Wall Street Investment Tips
USINFO | 2014-01-03 13:56
Invest Consistently
Investing consistently over time is one of the best ways to build wealth. Trying to time the market is very difficult, and even professional investors often have trouble getting it right. For most average investors, a better approach is to invest the same amount of money consistently month after month, no matter what the stock market is doing. This approach is known as dollar cost averaging, and it allows you to accumulate more shares when the market dips and fewer when it is at all time highs.

Control Your Costs
Costs are important when it comes to investing, since the less you spend the more you have left to invest. When shopping for a mutual fund, look for funds with both good performance and low expenses. An analysis of mutual fund costs done by the Motley Fool website found that some funds have expenses as low as 0.18 percent per year, while others charge well in excess of 1 to 1.5 percent annually.
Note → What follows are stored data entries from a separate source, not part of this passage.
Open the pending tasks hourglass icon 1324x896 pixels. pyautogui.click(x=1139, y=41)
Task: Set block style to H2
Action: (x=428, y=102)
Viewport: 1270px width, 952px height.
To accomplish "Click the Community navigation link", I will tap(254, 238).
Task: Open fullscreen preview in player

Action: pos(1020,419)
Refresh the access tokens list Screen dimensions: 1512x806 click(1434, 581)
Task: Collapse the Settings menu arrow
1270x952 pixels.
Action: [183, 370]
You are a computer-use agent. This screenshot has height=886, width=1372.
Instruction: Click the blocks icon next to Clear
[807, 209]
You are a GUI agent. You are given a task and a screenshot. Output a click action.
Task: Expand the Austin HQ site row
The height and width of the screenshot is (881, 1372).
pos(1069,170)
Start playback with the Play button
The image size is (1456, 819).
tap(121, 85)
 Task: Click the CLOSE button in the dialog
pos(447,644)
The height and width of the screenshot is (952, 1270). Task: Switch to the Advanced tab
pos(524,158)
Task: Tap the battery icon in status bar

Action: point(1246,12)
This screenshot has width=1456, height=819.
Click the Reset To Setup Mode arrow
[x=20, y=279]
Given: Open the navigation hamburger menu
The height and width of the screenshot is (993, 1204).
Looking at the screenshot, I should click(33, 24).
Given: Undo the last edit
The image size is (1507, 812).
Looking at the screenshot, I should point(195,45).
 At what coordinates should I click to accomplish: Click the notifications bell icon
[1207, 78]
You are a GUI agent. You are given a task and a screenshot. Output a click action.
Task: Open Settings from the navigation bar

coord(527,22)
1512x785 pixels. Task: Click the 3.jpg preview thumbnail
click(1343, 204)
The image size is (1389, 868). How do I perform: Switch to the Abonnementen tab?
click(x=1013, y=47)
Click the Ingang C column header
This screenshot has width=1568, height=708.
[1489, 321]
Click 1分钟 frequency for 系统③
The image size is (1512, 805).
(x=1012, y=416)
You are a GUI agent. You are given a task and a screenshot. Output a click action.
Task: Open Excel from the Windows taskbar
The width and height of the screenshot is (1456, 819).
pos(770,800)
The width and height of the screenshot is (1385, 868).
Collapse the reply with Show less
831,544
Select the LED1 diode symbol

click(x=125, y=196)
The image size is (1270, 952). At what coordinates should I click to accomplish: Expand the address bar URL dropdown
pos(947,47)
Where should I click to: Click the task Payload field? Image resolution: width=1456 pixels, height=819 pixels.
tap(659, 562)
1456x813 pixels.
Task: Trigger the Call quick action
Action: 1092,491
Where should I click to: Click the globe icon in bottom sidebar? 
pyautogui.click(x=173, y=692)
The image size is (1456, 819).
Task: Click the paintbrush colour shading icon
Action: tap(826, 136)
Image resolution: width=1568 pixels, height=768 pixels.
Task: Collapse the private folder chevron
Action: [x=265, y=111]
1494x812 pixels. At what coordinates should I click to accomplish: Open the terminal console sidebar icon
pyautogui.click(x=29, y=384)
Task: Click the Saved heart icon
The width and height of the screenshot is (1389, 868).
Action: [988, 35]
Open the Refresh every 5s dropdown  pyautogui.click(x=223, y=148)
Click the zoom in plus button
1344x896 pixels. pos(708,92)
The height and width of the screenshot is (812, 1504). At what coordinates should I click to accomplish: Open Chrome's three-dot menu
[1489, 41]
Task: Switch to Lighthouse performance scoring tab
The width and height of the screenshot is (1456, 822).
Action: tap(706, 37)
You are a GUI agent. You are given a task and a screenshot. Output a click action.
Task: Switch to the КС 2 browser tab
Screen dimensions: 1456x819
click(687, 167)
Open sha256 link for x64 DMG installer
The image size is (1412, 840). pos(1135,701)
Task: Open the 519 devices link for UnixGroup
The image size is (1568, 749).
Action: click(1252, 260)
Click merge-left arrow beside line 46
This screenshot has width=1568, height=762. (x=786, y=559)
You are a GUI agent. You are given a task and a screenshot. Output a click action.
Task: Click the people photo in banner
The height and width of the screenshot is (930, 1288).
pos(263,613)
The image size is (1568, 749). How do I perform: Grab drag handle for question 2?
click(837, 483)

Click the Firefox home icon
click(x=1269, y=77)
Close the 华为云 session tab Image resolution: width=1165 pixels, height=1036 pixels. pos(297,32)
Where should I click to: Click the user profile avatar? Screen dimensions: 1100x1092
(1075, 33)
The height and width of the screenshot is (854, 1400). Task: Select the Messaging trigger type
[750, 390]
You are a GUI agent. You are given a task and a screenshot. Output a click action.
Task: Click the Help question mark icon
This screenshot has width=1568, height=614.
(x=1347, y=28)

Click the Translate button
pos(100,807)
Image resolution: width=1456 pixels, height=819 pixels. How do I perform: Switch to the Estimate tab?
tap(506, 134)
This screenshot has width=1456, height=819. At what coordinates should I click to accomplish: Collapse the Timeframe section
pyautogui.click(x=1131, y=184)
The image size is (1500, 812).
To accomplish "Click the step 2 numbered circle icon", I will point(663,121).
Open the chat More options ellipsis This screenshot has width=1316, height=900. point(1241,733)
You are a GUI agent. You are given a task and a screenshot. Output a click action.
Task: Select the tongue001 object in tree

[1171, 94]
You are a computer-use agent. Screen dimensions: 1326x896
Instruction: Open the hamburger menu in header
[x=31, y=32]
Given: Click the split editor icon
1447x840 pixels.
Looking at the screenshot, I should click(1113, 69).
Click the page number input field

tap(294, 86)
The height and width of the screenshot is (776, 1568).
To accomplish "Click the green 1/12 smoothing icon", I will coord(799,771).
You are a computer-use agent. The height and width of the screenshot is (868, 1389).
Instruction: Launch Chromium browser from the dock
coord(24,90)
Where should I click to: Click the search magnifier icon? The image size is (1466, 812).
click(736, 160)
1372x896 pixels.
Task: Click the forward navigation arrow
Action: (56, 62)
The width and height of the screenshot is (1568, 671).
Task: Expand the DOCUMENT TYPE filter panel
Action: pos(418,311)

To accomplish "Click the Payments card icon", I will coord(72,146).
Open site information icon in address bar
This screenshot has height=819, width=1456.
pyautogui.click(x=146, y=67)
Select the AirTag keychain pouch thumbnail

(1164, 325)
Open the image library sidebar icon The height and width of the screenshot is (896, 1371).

If you choose to invest in individual stocks, look for an online broker with low charges and commissions. By shopping around you can find commissions as low as $7 per trade.

Use Index Funds
Index funds differ from managed mutual funds in that they do not attempt to time the market or choose the best stocks. Instead, index funds simply purchase all of the stocks in a given index such as the Standard and Poors 500 index or the total stock market index. This approach guarantees that the fund will nearly match the performance of the underlying index, eliminating the risk of under-performance. An analysis reported by "Money" magazine found that the majority of managed mutual funds fail to perform as well as the market, and that makes index funds a good choice for many investors.